San Francisco mandates COVID-19 vaccines for indoor businesses as US schools fight to require masks
SAN FRANCISCO: San Francisco announced on Thursday (Aug 12) that proof of full vaccination would be required for entry to restaurants, gyms and other indoor venues, aiming to curb a new wave of COVID-19 infections that has prompted public health mandates across the country.
San Francisco, which launches its mandate on Aug 20, is the second major city to issue a sweeping vaccine requirement for indoor businesses after New York, which only requires proof of one vaccination dose.
The vaccine mandates in two liberal cities have come as schools in some conservative states are fighting to require masks, going against their Republican governors' orders.
The board of Houston's public schools was expected to vote on Thursday to defy a state ban on mask mandates, joining other districts in Texas and Florida requiring face coverings in classrooms to fight a surge of COVID-19 infections, despite threats from state leadership.
The measure is likely to pass, with a majority of board members expressing support for requiring masks in schools, the Houston Chronicle reported.
As the start of the academic year coincides with a dire new wave of COVID-19 cases, schools have quickly become the focal point of the nation's political fight over masking and vaccine mandates.
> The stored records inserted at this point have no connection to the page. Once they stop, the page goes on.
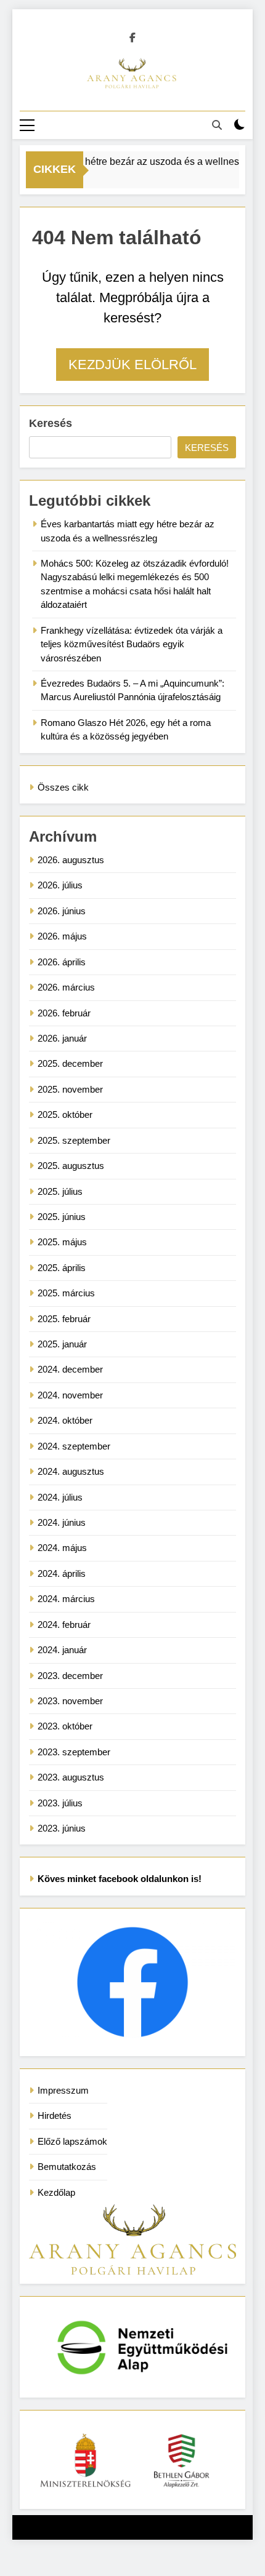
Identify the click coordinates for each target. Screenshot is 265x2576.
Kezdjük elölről (132, 364)
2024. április (62, 1573)
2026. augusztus (71, 860)
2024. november (70, 1395)
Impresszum (63, 2090)
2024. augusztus (71, 1471)
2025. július (60, 1191)
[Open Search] (217, 125)
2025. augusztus (71, 1165)
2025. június (62, 1216)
In Virginia, where some school districts had said they would not require masks, Governor Ralph Northam, a Democrat, issued an order on Thursday requiring face coverings in indoor school settings.
Florida has threatened to withhold the salaries of school officials who require masks, a move that has escalated tension between Florida Governor Ron DeSantis, a Republican, and the administration of US President Joe Biden, a Democrat.
The White House is considering reimbursing Florida school officials if DeSantis, who is widely seen as weighing a potential 2024 challenge for the presidency, follows through on his threat.
The Delta variant appears to be flattening the pace of the US economic recovery after a big upswing in the first half of 2021, according to Oxford Economics US Recovery Tracker.
"Sharply deteriorating health conditions are the main reason why the South’s recovery is now losing momentum," Oxford's lead US economist Oren Klachkin said. "And the rapid uptick in COVID-19 cases in the region is causing activity to moderate and mobility and employment to stagnate."
HEALTHCARE STRETCHED THIN
The worst of the US COVID-19 outbreak is concentrated in the South, including Arkansas, Florida, Louisiana, Mississippi and Texas, where intensive care units have been stretched to capacity. While flouting federal recommendations on masks, Florida has asked Washington to help by sending ventilators.
The number of daily cases across the country has doubled in the last two weeks, according to a Reuters tally, reaching a six-month peak, while the average number of daily deaths has increased 85% in the last 14 days.
"Our frontline health care heroes are finding themselves stretched thin and physical and mental exhaustion is taking its toll," Florida Hospital Association President Mary Mayhew said in a statement on Tuesday, adding that people in their 20s and 30s were being hospitalised with the virus.
Leaders in Democrat-led states and cities have moved swiftly to impose COVID-19 mask and vaccine requirements in the face of the Delta variant.
San Francisco's new vaccine mandate for indoor businesses extends to employees as well as patrons. Employees of restaurants, gyms and other venues have until Oct 13 to show proof of full vaccination, the order says. Proof of vaccination will also be required for attendees at indoor events of 1,000 people or more.
Meanwhile, California, Illinois, Kentucky and New Jersey, all led by Democratic governors, have required masks in all schools.
On Thursday, the National Education Association President Becky Pringle, who leads the largest teachers' union in the country, said she supported vaccine mandates for teachers. Her statement came on the heels of a similar announcement from the American Federation of Teachers' president earlier this week.